# DOCUMENT SEGMENT:

* * * * * * * * *

China has about 260 nuclear warheads and has recently added 2 ballistic missile submarines to its fleet. It has at least 150 mobile land-based missiles capable of striking any U.S. city, and has also developed Multiple Independently-targeted Reentry Vehicle (MIRV) technology – with a single missile carrying several warheads. And for more than 50 years, China has been building a network of reinforced military bunkers and 3,000 miles of underground tunnels in which to hide and protect its strategic nuclear force. China is apparently pursuing a strategy of détente in which its missile force could survive a first strike attack and still be able to retaliate with a lethal second-strike. Some say we need to build a defense against China’s ICBM threat. However, the Chinese and Russians object to a U.S. ballistic missile defense system. They worry that such a system could negate their second-strike capability and leave them vulnerable to a first strike attack. This could force them into adopting a strike-first strategy, as well as lead to a new arms race.

* * * * * * * * *

# DATASET CONTENT:
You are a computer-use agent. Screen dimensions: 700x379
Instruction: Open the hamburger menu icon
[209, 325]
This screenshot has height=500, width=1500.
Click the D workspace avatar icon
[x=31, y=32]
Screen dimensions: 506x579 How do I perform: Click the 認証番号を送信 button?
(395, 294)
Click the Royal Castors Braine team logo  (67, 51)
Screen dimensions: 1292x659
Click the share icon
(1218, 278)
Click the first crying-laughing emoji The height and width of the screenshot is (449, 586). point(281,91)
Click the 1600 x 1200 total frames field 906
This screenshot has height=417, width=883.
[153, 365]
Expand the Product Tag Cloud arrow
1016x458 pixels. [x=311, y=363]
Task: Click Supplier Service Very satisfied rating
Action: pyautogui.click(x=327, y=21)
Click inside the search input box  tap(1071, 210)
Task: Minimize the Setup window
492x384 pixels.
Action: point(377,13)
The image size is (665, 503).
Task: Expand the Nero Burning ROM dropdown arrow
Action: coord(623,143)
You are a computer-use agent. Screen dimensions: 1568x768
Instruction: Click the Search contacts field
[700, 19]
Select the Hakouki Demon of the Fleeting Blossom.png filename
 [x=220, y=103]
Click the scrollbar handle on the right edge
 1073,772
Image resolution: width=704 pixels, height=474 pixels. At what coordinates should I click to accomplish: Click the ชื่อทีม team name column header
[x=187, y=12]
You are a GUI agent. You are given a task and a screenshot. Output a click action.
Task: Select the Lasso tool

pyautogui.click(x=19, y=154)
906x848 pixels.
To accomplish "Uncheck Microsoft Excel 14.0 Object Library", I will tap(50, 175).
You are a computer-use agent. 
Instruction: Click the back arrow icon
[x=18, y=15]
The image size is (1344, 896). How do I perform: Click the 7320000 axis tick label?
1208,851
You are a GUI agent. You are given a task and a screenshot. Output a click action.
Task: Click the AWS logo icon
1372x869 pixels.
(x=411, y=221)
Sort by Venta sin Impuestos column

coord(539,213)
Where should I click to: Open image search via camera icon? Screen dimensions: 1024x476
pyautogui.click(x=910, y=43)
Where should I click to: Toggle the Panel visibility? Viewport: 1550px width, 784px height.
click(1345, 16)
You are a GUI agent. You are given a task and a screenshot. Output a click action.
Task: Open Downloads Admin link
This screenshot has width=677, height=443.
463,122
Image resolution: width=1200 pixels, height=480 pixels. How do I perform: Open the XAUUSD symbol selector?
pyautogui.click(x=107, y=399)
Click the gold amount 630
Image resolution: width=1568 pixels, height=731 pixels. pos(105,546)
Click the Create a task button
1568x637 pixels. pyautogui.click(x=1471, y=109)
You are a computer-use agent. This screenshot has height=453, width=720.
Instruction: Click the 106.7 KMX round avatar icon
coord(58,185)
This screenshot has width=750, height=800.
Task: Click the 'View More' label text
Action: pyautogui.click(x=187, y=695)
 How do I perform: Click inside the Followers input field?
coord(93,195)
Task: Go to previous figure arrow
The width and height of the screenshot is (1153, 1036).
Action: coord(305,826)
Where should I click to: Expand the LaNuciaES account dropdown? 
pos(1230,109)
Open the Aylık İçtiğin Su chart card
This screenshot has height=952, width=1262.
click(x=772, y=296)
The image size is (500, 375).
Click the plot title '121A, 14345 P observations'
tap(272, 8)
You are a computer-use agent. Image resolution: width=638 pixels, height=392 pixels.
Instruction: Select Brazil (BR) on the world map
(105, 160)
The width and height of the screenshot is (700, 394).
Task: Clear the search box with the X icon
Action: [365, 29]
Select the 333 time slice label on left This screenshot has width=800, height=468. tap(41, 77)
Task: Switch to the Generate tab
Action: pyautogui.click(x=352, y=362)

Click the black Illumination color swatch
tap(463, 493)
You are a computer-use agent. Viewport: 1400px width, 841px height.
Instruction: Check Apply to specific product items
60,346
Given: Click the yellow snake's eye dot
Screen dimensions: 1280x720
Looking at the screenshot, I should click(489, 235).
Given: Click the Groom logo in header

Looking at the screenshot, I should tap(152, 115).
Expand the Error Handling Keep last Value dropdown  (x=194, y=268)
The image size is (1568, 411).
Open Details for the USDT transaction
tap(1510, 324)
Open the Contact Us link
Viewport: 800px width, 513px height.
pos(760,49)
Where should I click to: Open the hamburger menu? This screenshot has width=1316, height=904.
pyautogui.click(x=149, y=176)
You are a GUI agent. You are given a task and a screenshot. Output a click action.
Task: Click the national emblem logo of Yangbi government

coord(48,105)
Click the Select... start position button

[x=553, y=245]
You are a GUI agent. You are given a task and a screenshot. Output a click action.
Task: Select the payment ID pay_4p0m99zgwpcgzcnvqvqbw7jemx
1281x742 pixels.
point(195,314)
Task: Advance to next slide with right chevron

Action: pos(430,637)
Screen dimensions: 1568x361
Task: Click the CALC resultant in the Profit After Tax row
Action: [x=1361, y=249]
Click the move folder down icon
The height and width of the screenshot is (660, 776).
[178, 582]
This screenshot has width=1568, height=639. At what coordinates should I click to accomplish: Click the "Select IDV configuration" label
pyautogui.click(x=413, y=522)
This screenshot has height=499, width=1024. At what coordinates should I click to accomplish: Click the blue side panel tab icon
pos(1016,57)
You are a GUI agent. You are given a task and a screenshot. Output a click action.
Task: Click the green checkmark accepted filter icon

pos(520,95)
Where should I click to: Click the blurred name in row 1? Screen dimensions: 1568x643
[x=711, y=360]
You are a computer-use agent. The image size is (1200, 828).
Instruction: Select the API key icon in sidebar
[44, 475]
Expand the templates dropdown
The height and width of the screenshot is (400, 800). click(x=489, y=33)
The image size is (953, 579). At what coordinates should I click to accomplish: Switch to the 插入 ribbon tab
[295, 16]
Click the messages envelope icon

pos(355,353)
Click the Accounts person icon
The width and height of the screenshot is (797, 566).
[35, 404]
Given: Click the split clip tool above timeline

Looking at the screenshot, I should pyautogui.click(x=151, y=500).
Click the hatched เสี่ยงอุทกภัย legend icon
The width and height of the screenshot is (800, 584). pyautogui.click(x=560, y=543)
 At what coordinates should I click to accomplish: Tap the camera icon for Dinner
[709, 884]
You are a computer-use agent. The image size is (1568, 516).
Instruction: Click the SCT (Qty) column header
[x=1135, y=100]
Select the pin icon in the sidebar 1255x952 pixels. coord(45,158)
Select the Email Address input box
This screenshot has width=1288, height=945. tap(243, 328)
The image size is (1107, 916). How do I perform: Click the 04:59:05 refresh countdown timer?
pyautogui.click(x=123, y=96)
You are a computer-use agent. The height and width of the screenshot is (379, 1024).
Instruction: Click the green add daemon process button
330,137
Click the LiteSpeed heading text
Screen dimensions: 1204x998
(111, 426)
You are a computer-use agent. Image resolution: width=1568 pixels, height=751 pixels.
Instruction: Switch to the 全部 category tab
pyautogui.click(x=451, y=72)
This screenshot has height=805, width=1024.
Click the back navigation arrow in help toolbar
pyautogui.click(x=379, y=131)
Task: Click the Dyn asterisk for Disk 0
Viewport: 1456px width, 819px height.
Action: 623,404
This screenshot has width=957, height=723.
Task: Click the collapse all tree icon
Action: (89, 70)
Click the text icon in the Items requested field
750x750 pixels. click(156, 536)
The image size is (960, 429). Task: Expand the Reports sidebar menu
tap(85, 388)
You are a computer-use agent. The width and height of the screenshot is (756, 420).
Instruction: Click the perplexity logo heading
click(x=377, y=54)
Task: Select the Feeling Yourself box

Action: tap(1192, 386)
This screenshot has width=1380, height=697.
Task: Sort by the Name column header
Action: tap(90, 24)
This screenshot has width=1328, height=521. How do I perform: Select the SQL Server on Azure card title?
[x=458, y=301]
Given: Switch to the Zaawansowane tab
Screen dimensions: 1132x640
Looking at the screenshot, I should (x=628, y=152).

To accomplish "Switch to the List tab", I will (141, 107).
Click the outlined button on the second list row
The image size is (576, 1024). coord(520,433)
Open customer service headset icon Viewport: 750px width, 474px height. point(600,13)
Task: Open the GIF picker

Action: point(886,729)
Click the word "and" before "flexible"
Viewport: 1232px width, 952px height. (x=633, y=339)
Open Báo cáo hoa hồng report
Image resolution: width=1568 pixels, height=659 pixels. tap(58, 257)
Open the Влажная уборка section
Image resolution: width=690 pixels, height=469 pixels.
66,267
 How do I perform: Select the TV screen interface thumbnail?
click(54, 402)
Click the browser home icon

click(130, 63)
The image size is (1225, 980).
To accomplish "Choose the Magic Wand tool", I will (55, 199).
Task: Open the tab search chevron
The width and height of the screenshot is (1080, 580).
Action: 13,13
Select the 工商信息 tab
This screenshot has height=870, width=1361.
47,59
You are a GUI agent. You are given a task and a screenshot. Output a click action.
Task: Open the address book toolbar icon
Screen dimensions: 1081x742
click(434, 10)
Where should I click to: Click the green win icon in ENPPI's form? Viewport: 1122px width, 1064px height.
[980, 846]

* * * * * * * * *

# SET EXERCISE:
In the text on China's nuclear forces, what do the Chinese and Russians worry a U.S. ballistic missile defense system could negate?

# ANSWER TO THE TASK:
Their second-strike capability.